_Task directions_:
The required output is a single number: how many lines of the material contain the string "logo".
----
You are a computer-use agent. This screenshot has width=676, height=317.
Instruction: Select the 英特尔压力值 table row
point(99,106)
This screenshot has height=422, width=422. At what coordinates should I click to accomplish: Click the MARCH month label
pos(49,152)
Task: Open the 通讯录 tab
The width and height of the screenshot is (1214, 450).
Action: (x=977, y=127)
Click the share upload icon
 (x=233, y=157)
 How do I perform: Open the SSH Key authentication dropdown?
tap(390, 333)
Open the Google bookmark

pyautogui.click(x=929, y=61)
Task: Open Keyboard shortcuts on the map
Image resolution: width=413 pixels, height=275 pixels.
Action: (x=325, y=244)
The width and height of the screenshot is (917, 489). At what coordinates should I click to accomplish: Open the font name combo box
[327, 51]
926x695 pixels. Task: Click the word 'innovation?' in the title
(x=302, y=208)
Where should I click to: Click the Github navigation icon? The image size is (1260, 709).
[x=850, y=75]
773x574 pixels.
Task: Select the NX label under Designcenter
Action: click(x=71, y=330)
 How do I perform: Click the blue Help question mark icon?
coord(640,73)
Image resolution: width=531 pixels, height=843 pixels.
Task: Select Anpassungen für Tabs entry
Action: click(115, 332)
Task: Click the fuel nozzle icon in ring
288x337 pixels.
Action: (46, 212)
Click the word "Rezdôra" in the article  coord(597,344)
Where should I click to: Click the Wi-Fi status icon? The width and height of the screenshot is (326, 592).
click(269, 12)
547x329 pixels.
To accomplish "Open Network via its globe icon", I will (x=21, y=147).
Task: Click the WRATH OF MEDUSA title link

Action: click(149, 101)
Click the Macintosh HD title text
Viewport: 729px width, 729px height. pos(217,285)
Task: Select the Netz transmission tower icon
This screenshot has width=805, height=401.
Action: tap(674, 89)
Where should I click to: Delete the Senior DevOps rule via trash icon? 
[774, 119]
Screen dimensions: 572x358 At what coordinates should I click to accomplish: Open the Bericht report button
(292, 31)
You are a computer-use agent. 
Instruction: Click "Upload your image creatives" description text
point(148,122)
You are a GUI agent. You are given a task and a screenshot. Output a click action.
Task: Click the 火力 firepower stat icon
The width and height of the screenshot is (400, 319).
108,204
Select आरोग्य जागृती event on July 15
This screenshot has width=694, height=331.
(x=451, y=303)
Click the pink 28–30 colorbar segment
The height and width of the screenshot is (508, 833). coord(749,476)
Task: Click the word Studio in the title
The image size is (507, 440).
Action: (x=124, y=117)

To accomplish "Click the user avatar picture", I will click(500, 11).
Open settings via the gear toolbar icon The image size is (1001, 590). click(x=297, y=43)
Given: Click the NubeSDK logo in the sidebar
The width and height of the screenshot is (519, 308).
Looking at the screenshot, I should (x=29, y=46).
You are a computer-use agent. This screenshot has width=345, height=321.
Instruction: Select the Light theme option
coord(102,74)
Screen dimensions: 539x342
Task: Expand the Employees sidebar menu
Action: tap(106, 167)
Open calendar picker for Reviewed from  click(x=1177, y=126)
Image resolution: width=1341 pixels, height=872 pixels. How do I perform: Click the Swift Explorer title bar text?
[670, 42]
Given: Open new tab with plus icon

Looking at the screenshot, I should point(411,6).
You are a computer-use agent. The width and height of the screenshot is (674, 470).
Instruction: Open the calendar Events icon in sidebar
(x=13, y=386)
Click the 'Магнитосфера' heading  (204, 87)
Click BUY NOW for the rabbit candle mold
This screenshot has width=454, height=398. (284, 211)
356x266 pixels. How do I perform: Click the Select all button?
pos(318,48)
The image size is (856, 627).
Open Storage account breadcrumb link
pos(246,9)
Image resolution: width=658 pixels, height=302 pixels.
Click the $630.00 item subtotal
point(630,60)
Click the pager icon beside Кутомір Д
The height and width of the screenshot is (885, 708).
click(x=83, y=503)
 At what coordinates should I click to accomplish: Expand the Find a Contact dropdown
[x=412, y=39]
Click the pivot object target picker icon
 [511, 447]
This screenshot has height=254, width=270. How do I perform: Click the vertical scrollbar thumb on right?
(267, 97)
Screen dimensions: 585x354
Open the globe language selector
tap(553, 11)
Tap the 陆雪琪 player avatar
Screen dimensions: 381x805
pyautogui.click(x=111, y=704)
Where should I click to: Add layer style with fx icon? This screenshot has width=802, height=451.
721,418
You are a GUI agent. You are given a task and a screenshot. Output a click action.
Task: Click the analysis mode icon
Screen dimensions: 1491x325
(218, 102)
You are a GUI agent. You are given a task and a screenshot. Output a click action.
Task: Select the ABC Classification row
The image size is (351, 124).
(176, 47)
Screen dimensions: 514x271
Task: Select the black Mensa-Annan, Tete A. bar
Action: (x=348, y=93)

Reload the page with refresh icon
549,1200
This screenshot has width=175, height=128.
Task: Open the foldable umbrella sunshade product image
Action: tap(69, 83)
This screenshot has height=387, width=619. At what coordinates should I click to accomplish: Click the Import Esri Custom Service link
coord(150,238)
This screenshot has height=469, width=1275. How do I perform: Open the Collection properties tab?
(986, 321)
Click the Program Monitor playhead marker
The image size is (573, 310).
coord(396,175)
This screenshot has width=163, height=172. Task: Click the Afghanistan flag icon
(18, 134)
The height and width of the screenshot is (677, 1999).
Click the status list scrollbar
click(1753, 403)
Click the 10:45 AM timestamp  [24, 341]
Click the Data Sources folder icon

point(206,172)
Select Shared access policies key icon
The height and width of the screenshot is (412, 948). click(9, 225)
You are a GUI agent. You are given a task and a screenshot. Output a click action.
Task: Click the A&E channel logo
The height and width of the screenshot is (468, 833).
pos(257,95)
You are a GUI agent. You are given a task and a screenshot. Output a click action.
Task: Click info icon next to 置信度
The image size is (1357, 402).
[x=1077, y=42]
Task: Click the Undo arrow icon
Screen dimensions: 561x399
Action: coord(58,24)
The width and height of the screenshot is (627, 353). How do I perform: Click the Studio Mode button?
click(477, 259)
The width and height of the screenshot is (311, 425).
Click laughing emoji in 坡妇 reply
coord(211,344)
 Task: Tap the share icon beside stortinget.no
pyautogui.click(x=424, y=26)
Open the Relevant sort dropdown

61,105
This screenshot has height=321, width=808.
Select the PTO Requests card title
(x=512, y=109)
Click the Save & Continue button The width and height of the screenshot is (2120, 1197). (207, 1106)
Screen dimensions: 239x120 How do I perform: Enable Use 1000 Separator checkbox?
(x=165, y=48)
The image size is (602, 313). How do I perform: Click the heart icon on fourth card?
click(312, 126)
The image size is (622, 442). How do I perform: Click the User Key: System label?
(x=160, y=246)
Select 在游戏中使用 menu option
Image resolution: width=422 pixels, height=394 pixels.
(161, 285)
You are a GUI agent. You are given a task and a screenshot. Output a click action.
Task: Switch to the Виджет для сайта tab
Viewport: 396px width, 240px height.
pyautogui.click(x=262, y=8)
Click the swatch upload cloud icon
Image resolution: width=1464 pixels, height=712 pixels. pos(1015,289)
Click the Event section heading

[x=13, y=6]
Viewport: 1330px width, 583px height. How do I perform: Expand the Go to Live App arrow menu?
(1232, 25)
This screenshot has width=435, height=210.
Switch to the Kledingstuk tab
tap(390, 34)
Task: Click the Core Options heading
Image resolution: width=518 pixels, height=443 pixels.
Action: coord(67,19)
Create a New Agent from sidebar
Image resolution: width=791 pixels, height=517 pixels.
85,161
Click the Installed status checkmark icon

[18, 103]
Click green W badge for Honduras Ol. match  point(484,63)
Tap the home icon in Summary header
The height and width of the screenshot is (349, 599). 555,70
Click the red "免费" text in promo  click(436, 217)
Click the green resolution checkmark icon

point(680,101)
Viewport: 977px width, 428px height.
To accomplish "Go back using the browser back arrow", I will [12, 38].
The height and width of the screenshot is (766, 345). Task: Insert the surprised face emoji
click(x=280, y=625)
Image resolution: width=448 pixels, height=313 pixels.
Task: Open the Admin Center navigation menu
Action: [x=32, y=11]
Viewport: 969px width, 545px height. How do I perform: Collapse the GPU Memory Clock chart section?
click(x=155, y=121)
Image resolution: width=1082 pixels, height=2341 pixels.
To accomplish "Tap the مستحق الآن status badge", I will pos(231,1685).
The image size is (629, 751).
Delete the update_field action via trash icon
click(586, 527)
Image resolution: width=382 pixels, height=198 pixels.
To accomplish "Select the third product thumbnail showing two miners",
----
_Response area_:
2